With the help of an informant who witnessed the shooting, police used cellphone records that implicated Peña as the “mastermind” of the attacks, and discovered that he had provided his co-conspirators with addresses and instructions on how to carry out the shooting and pay. them to do so, according to the complaint.
It is another example of the escalation of political violence in the United States
The attacks reflect an increasingly dangerous environment for politicians in the United States.
“Every situation of violence has its own elements, but the trend line is clear: There are individuals planning attacks and working with others to carry out armed attacks.
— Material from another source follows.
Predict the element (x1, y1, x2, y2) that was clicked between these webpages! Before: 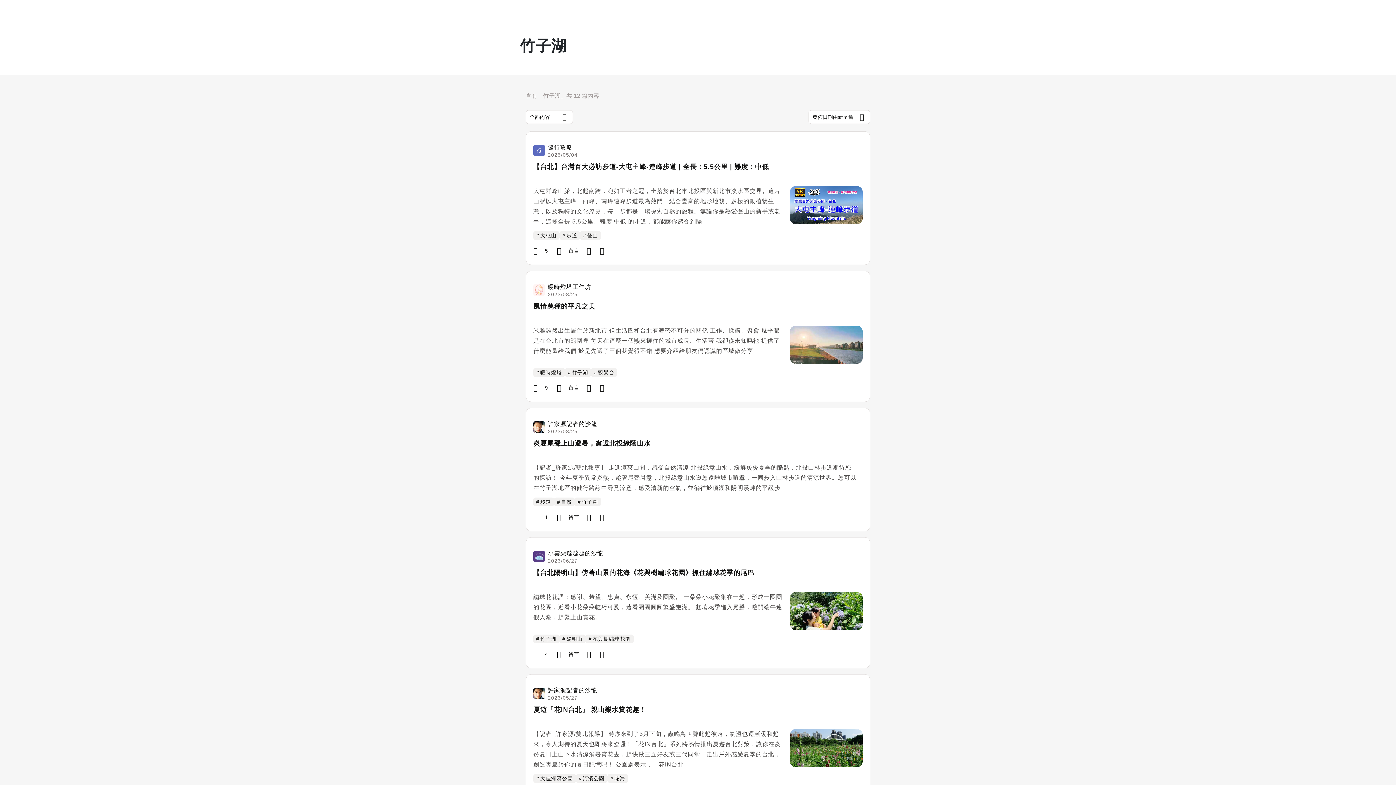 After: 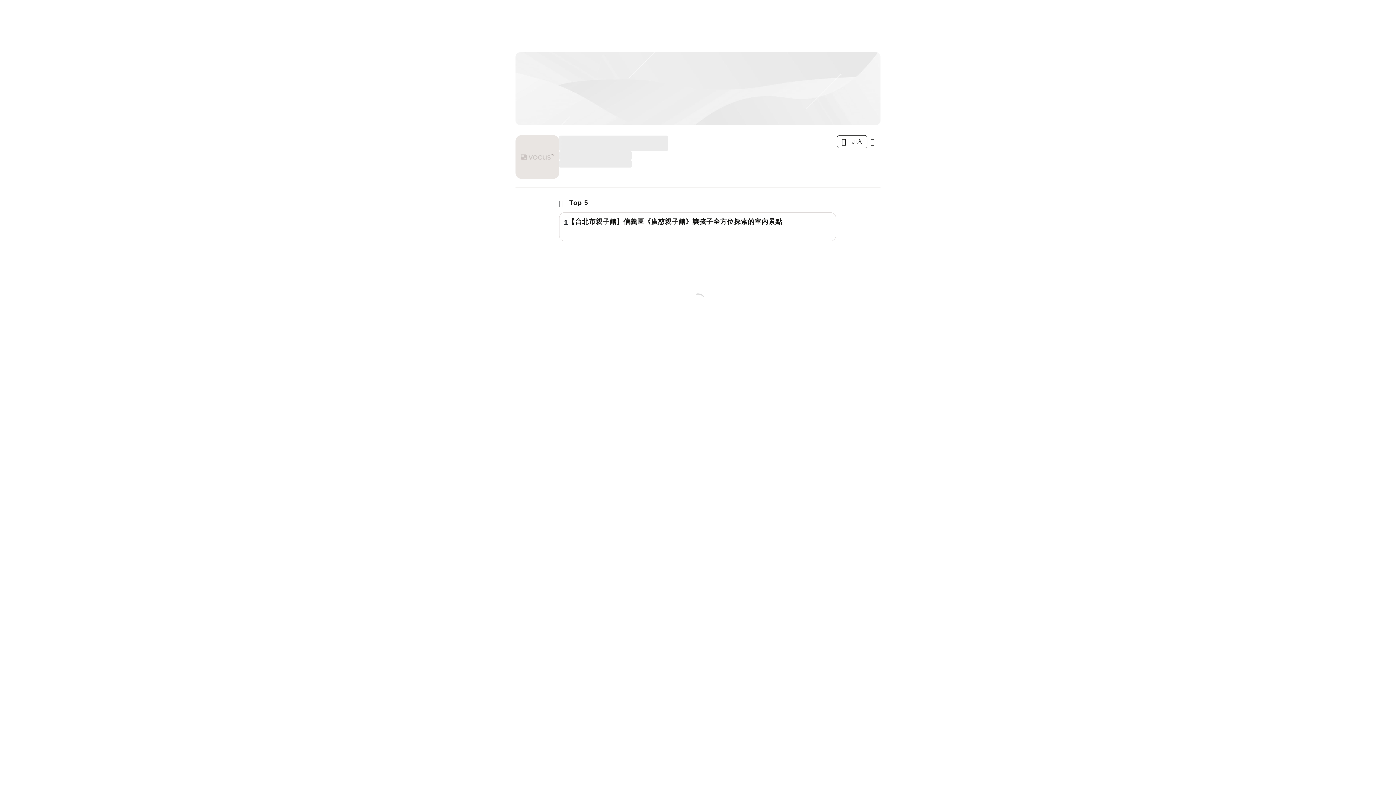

People with opposing viewpoints are being targeted either with the intent of causing harm,” said Daryl West, senior fellow in governance studies at the Brookings Institution. them or silence them.
The number of threats against members of Congress rose dramatically between 2017 and 2022, with the US Capitol Police investigating nearly 10,000 threats in 2021.
In addition to the attack on her husband, Pelosi’s home was also It was vandalized in December 2020. Republican Senator Susan Collins he told the New York Times In October 2022, an intruder broke a storm window at her home in Bangor, Maine, and she said she “wouldn’t be surprised if a senator or a member of the House got killed.” He was a man too felony stalking charges in July after he shouted insults outside Democratic Rep. Pramila Jayapal’s home in Seattle while armed with a semi-automatic handgun with live ammunition.
In the aftermath of the January 6 attack on the US Capitol, the Federal Election Commission Rule Members of Congress can use campaign funds to pay for personal security services. Since then, their own personal security expenses swellespecially among those with a high national profile and a controversial legislative record, such as Senator Raphael Warnock (D-Ga), as well as among Republicans who voted to impeach former President Donald Trump.
But there has been no similar financial support for the safety of state and local politicians, who are also on the front lines in the fight against anti-democracy movements and the rejection of elections. This left officials like those in New Mexico largely dependent on their personal resources and local law enforcement for protection from attacks.
The largest social movements that have led [insurrection] They continue to organize to build strength in communities across the country. We see this particularly at the local level targeting democratic institutions.
The solution, she says, is not entirely law enforcement; Instead, Schopener argues, the federal government should provide security training and resources to election officials and other public servants who are victims of harassment and intimidation by anti-democratic and bigoted groups. She said the risks of not doing so are too great.
“What we’ve seen is that when local governments or community institutions weaken or fail, there are many examples of fanatical and extremist groups stepping in to occupy whatever void there is,” she said.